Quando uma empresa adquire outra, ela não recebe apenas marca e operação. Recebe credenciais, integrações, dependências antigas, servidores esquecidos e decisões arquiteturais tomadas sob outro contexto. Se a integração tecnológica for lenta, duas realidades de risco passam a coexistir.

Dados de hospitalidade são mais sensíveis do que parecem

Reservas de hotel não são apenas nome e e-mail. Podem envolver passaporte, datas de viagem, preferências, programas de fidelidade, endereços e informações de pagamento. Mesmo quando dados financeiros completos não são expostos, a combinação de identidade e padrão de deslocamento tem valor para fraude, engenharia social e inteligência competitiva.

Isso amplia o dever de classificação de dados. Empresas precisam entender quais bases concentram atributos críticos, quem acessa, onde são replicadas e por quanto tempo permanecem úteis. Sem mapa de dados, resposta a incidente vira reconstrução forense em clima de crise.

Integração pós-aquisição precisa ter trilha de segurança

O caso Marriott-Starwood reforçou que integração tecnológica não pode ser tratada apenas como projeto de sistemas. Ela precisa incluir hunting, revisão de contas privilegiadas, rotação de segredos, segmentação, análise de logs históricos, validação de backups e revisão de fornecedores.

Também expõe a importância de preservar evidências. Se a organização não tem telemetria suficiente, ela pode saber que houve incidente sem conseguir responder rapidamente quem foi afetado, quais dados saíram e que ações mitigam o risco.
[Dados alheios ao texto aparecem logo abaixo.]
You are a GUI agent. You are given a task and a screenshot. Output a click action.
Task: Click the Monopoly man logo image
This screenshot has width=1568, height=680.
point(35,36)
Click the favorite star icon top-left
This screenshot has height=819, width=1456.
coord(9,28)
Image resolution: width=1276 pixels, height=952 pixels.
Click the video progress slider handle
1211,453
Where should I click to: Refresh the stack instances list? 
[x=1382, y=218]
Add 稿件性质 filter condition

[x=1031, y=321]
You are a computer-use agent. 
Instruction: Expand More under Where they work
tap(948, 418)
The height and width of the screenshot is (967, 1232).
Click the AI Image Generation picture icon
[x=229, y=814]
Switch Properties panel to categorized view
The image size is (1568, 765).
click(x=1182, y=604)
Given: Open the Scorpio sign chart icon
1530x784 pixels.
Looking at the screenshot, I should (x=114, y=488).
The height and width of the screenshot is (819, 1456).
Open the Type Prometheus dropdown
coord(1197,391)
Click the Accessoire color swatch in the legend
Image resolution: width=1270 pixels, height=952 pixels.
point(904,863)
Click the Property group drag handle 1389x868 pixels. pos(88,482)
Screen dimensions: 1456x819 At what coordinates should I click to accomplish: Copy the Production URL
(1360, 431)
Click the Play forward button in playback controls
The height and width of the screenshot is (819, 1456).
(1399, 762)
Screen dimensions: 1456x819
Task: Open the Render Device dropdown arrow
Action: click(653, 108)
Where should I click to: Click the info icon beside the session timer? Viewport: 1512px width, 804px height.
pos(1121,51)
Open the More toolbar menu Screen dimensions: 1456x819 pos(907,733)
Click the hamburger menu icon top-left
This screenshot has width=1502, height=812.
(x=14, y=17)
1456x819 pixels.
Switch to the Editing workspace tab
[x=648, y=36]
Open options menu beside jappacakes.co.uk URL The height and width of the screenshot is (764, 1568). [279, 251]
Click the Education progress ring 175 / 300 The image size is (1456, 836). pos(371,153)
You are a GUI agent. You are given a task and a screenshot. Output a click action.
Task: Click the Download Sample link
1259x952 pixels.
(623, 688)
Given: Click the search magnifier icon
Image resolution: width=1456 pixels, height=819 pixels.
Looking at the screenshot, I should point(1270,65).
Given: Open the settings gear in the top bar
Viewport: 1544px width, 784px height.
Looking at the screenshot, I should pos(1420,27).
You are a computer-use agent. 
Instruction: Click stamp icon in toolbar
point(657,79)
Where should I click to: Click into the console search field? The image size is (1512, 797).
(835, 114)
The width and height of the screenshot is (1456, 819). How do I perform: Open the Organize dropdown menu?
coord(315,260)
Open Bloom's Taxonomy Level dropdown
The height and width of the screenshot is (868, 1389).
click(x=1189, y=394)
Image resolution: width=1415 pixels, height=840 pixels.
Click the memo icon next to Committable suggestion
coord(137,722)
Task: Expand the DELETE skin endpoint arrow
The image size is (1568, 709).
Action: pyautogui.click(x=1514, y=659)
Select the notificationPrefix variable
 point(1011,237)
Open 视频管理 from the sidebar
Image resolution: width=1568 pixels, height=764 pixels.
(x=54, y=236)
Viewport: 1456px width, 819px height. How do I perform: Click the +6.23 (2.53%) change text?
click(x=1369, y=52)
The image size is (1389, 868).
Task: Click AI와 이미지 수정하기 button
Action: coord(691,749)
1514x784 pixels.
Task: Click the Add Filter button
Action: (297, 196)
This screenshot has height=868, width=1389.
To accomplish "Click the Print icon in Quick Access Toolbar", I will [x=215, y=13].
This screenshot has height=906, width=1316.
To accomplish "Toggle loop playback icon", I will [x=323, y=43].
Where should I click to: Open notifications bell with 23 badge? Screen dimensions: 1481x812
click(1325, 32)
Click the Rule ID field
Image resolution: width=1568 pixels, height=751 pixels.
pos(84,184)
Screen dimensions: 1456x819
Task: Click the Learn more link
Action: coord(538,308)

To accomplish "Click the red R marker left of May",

Em aquisições grandes, esse trabalho precisa começar antes da integração completa. A janela entre assinatura, fechamento e migração costuma ser longa, e é justamente nela que sistemas antigos continuam operando com controles desiguais.

Para conselhos e diretorias, o recado é claro: segurança em M&A não é checklist tardio. Ela influencia preço, prazo, retenções contratuais, plano de integração e comunicação pública. O incidente da Starwood expõe como risco digital pode permanecer oculto por anos e reaparecer depois da transação, quando a responsabilidade já mudou de mãos.


  1. Marriott International, "Marriott Announces Starwood Guest Reservation Database Security Incident", 30 nov. 2018.
  2. Marriott International, "Marriott Announces Starwood Guest Reservation Database Security Incident", comunicado em PDF, 30 nov. 2018.